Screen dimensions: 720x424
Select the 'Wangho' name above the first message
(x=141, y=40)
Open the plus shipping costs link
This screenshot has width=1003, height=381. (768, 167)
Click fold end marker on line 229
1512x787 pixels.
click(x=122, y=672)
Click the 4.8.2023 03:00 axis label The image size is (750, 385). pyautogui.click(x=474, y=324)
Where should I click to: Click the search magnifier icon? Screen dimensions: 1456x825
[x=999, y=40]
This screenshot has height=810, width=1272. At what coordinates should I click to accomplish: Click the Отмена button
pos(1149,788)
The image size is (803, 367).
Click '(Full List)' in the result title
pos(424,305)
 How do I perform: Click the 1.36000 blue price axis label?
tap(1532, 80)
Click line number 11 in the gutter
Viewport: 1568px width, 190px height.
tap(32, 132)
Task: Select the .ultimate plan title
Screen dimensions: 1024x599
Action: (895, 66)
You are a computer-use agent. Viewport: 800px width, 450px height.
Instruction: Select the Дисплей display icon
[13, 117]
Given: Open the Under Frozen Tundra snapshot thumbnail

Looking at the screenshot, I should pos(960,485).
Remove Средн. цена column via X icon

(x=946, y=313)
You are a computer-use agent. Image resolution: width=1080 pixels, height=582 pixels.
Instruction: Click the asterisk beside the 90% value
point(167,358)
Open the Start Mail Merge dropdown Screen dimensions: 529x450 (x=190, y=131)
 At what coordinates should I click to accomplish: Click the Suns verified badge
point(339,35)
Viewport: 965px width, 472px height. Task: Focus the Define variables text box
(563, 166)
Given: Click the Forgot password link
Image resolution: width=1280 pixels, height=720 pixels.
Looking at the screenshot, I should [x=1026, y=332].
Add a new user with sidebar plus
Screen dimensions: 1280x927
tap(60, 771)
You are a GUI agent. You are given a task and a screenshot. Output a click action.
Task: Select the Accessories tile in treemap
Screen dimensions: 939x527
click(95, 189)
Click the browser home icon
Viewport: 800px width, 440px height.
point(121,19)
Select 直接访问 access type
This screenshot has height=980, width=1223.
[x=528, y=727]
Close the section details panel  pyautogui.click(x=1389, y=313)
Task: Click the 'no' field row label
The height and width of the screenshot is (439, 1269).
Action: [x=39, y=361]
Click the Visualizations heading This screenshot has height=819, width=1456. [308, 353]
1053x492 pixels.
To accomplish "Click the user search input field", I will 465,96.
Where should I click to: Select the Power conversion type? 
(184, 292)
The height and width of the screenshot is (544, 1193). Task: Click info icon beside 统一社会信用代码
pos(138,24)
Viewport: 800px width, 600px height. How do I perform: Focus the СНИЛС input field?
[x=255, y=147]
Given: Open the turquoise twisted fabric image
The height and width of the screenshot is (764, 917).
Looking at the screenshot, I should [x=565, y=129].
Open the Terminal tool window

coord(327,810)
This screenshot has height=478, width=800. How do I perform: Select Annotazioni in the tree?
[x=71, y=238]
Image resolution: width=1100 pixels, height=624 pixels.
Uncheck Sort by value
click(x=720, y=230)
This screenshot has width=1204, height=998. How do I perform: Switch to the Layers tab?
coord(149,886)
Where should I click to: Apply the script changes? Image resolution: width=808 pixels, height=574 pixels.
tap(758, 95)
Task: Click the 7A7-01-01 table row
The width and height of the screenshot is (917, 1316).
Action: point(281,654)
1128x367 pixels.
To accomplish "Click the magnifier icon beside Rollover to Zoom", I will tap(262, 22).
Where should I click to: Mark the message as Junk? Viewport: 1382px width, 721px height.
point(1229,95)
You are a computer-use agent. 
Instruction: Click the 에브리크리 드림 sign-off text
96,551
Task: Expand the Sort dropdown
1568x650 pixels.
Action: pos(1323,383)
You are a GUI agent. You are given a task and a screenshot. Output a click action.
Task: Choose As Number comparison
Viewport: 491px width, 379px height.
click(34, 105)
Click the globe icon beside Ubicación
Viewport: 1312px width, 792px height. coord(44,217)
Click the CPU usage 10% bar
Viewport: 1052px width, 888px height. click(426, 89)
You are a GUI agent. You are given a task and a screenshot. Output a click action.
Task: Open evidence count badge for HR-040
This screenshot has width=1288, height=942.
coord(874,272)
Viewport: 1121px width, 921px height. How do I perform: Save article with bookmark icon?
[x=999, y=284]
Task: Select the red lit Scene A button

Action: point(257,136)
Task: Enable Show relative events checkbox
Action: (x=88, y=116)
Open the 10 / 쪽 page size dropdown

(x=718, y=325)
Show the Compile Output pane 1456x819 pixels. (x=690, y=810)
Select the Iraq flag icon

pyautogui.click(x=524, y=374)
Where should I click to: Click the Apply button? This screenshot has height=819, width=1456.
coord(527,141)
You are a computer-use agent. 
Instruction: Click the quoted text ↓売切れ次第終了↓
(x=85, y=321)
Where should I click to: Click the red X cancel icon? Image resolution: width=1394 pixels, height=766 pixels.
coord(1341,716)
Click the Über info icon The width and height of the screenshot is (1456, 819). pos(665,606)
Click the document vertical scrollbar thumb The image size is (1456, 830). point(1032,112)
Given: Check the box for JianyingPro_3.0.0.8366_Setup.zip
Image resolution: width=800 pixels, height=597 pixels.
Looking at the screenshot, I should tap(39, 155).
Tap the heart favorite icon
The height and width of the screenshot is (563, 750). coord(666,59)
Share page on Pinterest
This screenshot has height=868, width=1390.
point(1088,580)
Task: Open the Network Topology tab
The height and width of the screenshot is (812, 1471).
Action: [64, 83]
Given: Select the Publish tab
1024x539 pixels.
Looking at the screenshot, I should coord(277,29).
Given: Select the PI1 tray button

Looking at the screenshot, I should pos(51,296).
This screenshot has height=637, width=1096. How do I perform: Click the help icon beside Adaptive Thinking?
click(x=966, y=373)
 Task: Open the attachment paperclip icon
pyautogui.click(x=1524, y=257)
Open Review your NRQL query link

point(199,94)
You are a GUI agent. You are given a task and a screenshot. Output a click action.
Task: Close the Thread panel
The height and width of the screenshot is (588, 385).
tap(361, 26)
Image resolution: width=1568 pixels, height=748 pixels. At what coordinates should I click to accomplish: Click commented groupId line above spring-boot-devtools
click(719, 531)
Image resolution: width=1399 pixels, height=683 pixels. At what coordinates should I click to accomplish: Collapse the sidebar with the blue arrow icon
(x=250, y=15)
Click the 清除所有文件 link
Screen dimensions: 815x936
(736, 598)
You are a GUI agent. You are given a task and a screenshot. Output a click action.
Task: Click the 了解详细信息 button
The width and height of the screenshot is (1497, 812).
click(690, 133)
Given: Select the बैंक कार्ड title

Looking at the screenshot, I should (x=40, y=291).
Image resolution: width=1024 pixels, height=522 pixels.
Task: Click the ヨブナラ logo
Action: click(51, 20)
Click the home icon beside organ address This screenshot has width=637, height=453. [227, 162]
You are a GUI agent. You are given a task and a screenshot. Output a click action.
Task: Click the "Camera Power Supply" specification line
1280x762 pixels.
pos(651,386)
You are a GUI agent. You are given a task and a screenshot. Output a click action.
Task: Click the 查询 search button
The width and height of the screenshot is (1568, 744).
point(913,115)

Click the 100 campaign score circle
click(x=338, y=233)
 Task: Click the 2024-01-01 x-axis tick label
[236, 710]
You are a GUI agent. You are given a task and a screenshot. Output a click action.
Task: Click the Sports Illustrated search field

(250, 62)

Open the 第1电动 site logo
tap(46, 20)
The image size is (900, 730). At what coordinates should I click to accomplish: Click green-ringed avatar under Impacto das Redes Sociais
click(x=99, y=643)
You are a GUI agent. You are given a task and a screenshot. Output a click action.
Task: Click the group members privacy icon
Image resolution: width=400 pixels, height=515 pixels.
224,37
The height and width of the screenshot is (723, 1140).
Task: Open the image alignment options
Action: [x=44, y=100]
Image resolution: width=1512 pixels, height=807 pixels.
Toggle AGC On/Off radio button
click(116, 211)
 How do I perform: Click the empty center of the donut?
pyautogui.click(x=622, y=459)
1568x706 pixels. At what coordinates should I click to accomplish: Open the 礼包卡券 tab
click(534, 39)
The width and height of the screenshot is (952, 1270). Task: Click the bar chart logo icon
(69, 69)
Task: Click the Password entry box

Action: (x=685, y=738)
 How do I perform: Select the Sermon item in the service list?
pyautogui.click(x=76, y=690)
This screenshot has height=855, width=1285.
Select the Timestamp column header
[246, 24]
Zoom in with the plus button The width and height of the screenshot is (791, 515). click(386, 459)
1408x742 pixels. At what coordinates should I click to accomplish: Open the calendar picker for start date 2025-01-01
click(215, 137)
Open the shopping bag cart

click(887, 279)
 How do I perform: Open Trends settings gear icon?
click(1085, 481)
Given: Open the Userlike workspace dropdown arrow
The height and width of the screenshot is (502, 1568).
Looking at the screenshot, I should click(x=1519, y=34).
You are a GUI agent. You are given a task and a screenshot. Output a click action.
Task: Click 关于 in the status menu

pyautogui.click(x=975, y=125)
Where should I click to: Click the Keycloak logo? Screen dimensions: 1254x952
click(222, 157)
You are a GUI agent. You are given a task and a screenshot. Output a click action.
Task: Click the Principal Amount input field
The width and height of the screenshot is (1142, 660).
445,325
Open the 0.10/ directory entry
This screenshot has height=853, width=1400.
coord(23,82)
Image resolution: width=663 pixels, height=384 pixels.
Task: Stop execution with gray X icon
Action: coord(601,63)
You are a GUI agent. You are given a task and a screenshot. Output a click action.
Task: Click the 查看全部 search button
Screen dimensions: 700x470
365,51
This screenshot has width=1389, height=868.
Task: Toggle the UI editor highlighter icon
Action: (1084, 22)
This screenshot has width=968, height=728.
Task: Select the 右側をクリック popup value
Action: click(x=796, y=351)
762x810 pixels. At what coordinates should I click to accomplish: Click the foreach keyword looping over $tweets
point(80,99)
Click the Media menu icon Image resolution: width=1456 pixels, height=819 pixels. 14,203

(Task): Copy out the entries above word for word, starting with the line that contains "Viewport: 1121px width, 921px" and continuing through the line that contains "coord(1341,716)".

(Right answer):
Viewport: 1121px width, 921px height. How do I perform: Save article with bookmark icon?
[x=999, y=284]
Task: Select the red lit Scene A button

Action: point(257,136)
Task: Enable Show relative events checkbox
Action: (x=88, y=116)
Open the 10 / 쪽 page size dropdown

(x=718, y=325)
Show the Compile Output pane 1456x819 pixels. (x=690, y=810)
Select the Iraq flag icon

pyautogui.click(x=524, y=374)
Where should I click to: Click the Apply button? This screenshot has height=819, width=1456.
coord(527,141)
You are a computer-use agent. 
Instruction: Click the quoted text ↓売切れ次第終了↓
(x=85, y=321)
Where should I click to: Click the red X cancel icon? Image resolution: width=1394 pixels, height=766 pixels.
coord(1341,716)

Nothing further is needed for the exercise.